Autor

Nick Bianco

 

Data

16 de Agosto de 1979

 

Secção

Mistério... Policiário [230]

 

Competição

Torneio “4 Estações 79” | Mini C - Verão 79

Problema nº 7

 

Publicação

Mundo de Aventuras [306]

 

 

CRIME PERFEITO… OU QUASE…

Nick Bianco

 

Recostado na sua cadeira, Januário da Silva saboreava gostosamente uma «Sagres». Nunca apreciara tanto o seu sabor como hoje em que, mesmo de noite se fazia sentir intenso calor. Inesperadamente….

«TrrrimmTrriimmTrriimm…» – o telefone tocava insistentemente, a solicitar urgência em ser atendido.

«–Está lá?... Sim… Podes contar comigo… Certo… Discrição, claro… Sigo já…»

Levantou-se pesadamente e, ao sair, bateu com a porta. No exterior, uma placa de metal, brilhava à luz do luar. Nela lia-se:

JANUÁRIO DA SILVA

Detective Particular

Januário da Silva detivera-se a contemplar os dizeres e um sorriso aflorou-lhe aos lábios… este era o seu primeiro caso como detective particular…

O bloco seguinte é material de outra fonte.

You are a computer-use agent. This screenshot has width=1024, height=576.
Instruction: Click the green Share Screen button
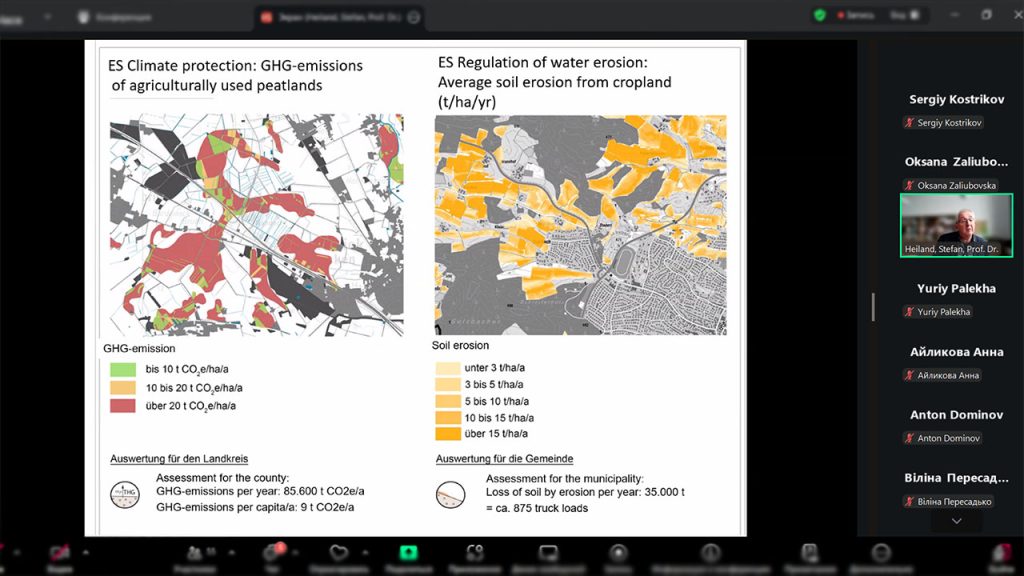(x=408, y=554)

Chegado ao local do crime, a sumptuosa residência onde a vítima habitava, já lá se encontrava a Polícia Judiciária. Por acaso, tinha sido destacado um conhecido seu de longa data: o inspector Andrade. Companheiros nos bancos dos liceus, também na Escola da Polícia se formaram juntos, tendo trabalhado irmãmente até o detective Januário se ter decidido a instalar por conta própria. Fazia precisamente hoje, dia 16, uma semana que tal facto se dera. Após os habituais abraços decidiram, também, agora que se encontravam afastados um do outro, trabalhar «como dantes»

Um jovem que se identificou como André da Ega interrompeu-os e ofereceu-se amavelmente para os levar junto da vítima, esvaída em sangue. Tratava-se do dr. Pompílio Saavedra, médico, de ascendência espanhola, bastante conhecido nos meios locais, quer pela sua simpatia e pela sua dedicação à Medicina, quer… pelo seu recente «escândalo»

Nesse compartimento que fora o escritório do dr. Saavedra também se encontrava Vitélio Marques, avisado do sucedido pelo seu colega André da Ega.

Após as habituais formalidades legais, todos recolheram a casa, tendo o corpo transitado para a morgue, onde seria feita a autópsia. Quanto à arma que originara a morte ao dr. Saavedra, não havia o mínimo vestígio em toda a sala.

No dia seguinte, já o inspector Andrade possuía, juntamente com o detective Januário, o relatório do médico legista. Este último, sublinhara a vermelho algumas passagens:

«…morte instantânea…»; «…a bala, de 6,35 mm, entrou pelo peito e cravou-se no coração…»; «…a morte deu se aproximadamente às 20 horas…»; «…o relógio, partido na queda, indicava 20.05…».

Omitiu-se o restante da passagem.